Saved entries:
- Opening Delimiter -

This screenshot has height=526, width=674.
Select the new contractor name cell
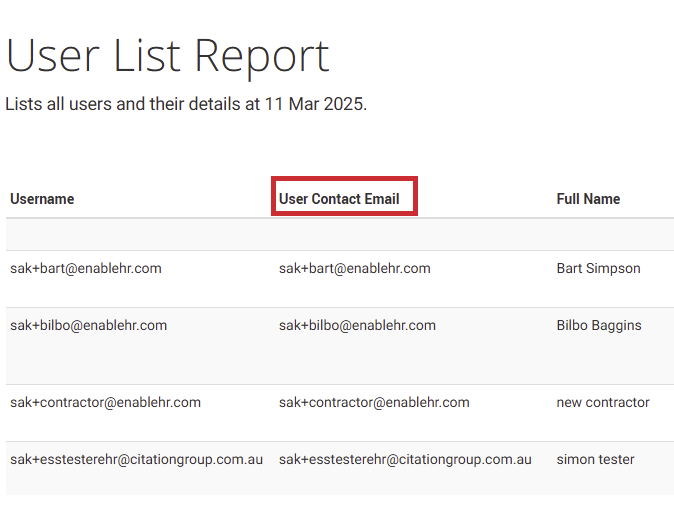click(603, 403)
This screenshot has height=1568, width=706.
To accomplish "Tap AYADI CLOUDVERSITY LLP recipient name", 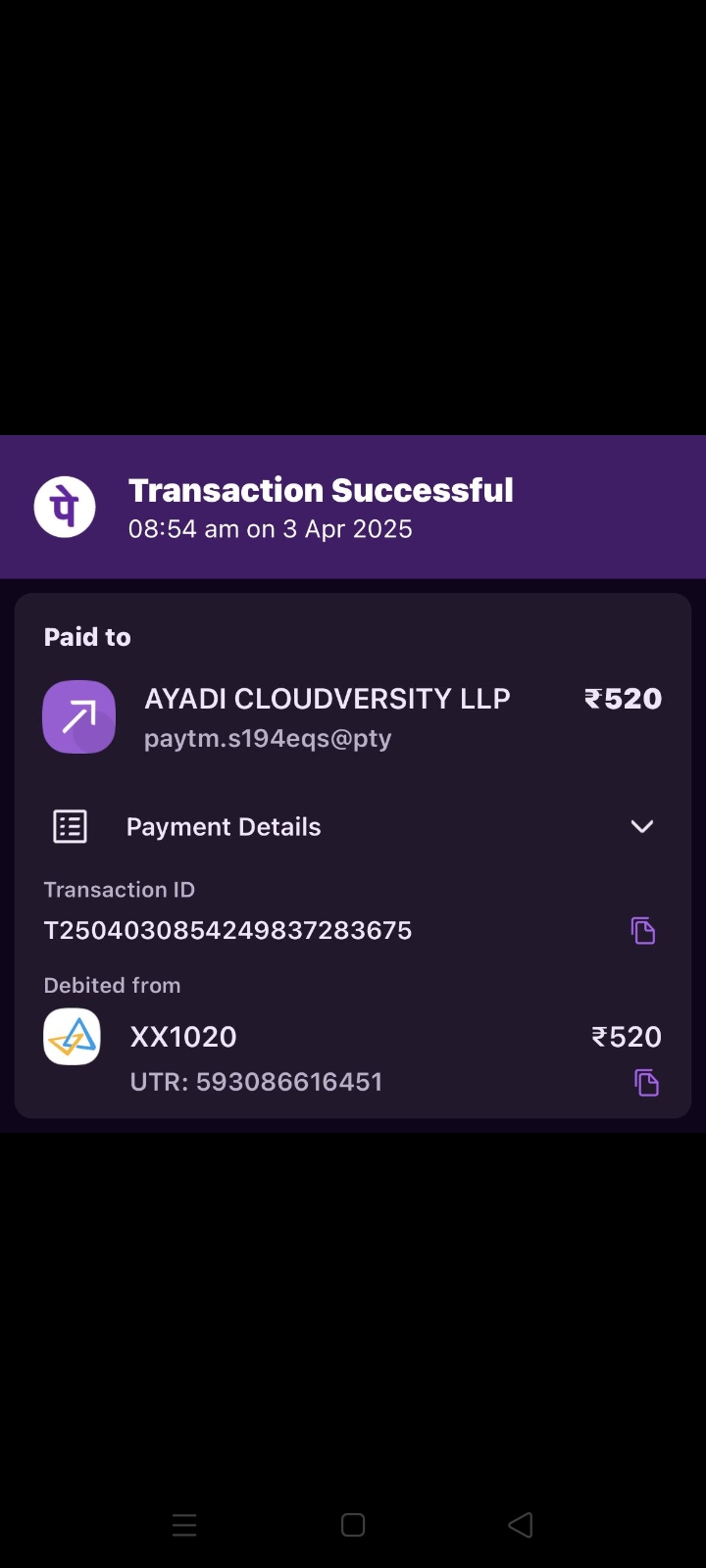I will tap(328, 699).
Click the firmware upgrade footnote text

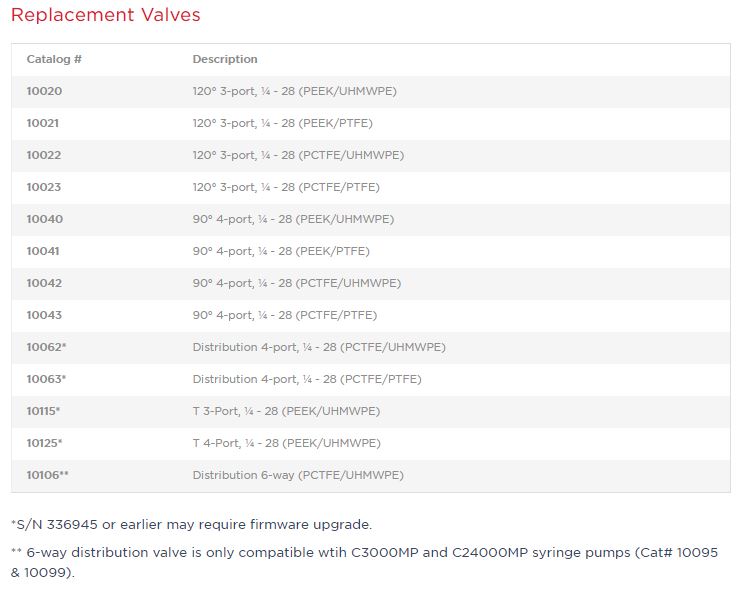191,524
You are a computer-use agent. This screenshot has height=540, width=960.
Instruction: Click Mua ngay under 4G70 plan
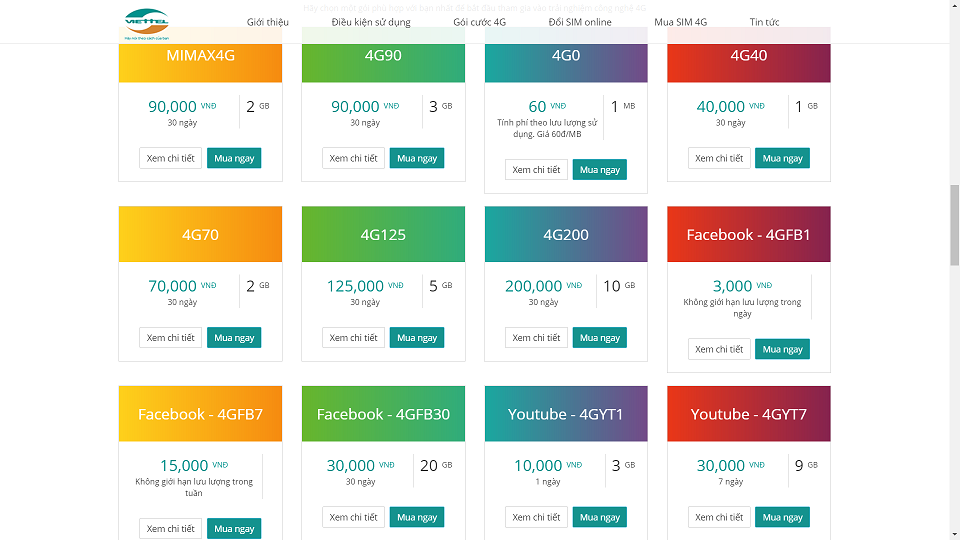coord(234,338)
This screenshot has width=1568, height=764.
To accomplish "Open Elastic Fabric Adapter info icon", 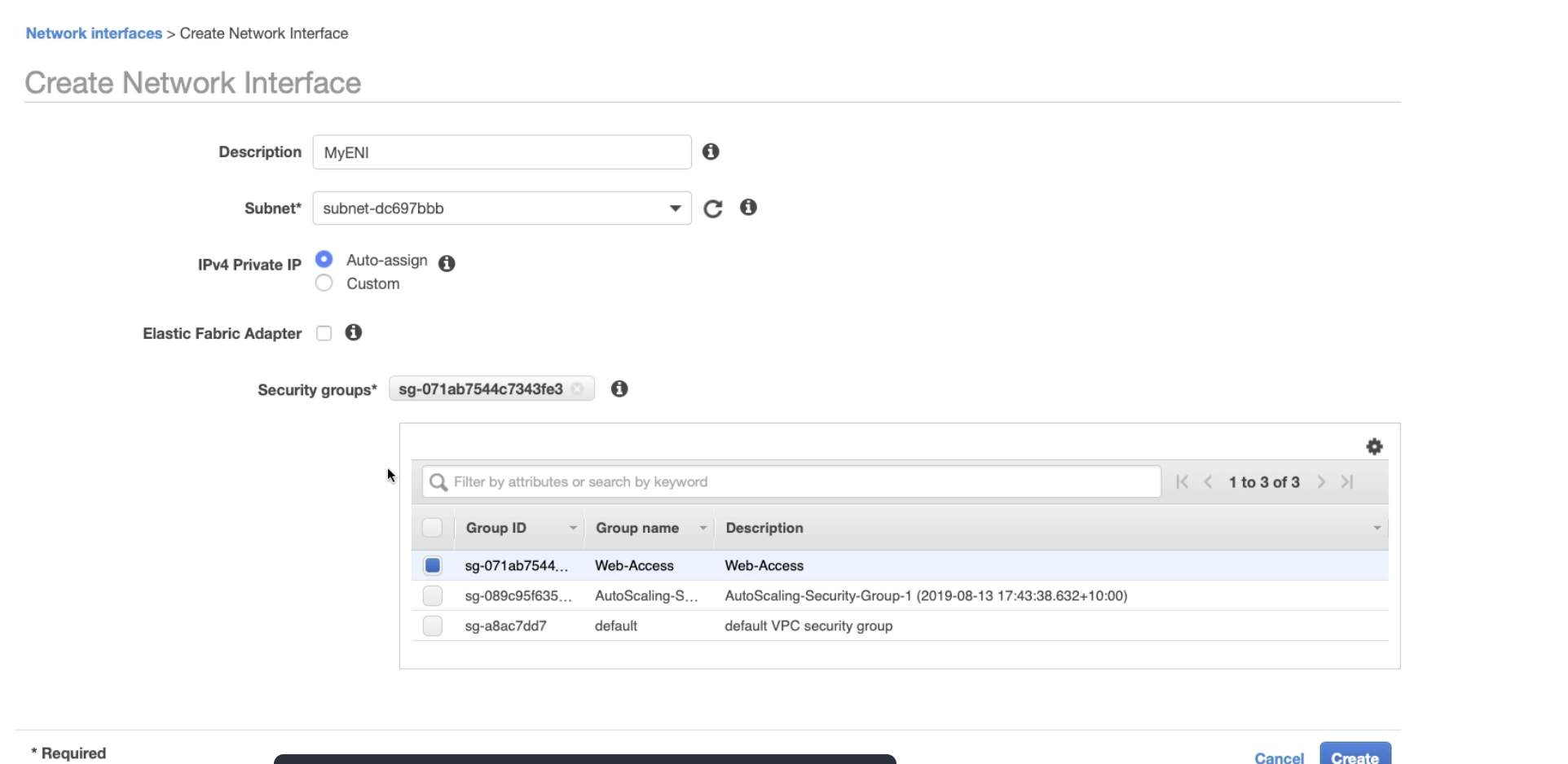I will click(353, 332).
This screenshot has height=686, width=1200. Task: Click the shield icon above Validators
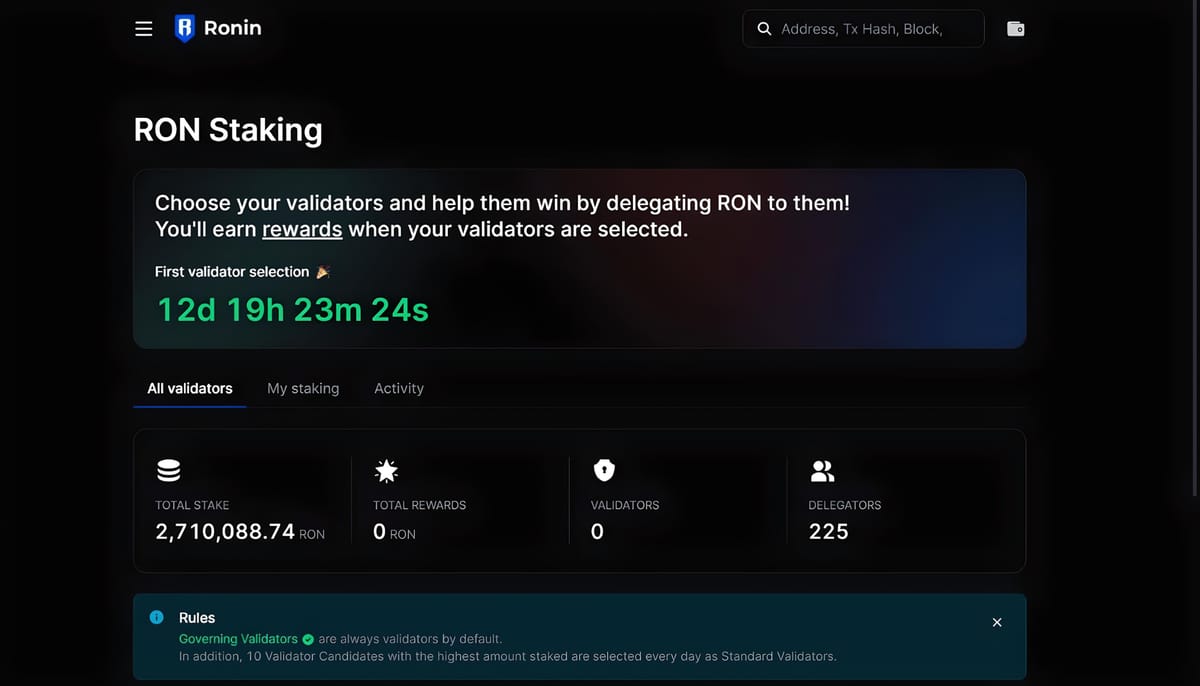602,470
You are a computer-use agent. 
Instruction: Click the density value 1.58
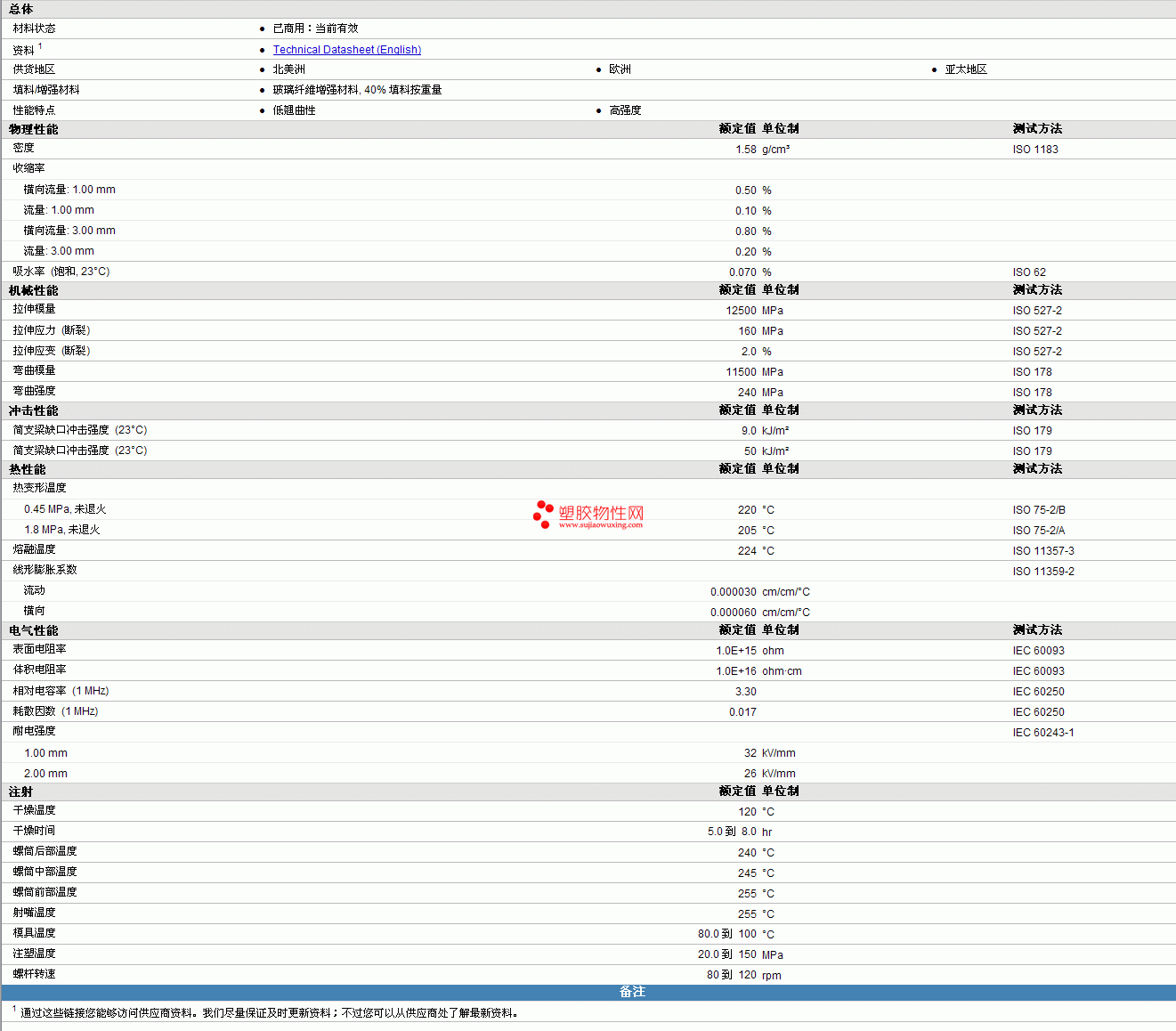745,150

- Closing Delimiter -

### TASK DETAILS
Please copy every line of the records above in which "agent" appears.

### OUTPUT BELOW
You are a computer-use agent. This screenshot has height=540, width=960.
You are a computer-use agent. 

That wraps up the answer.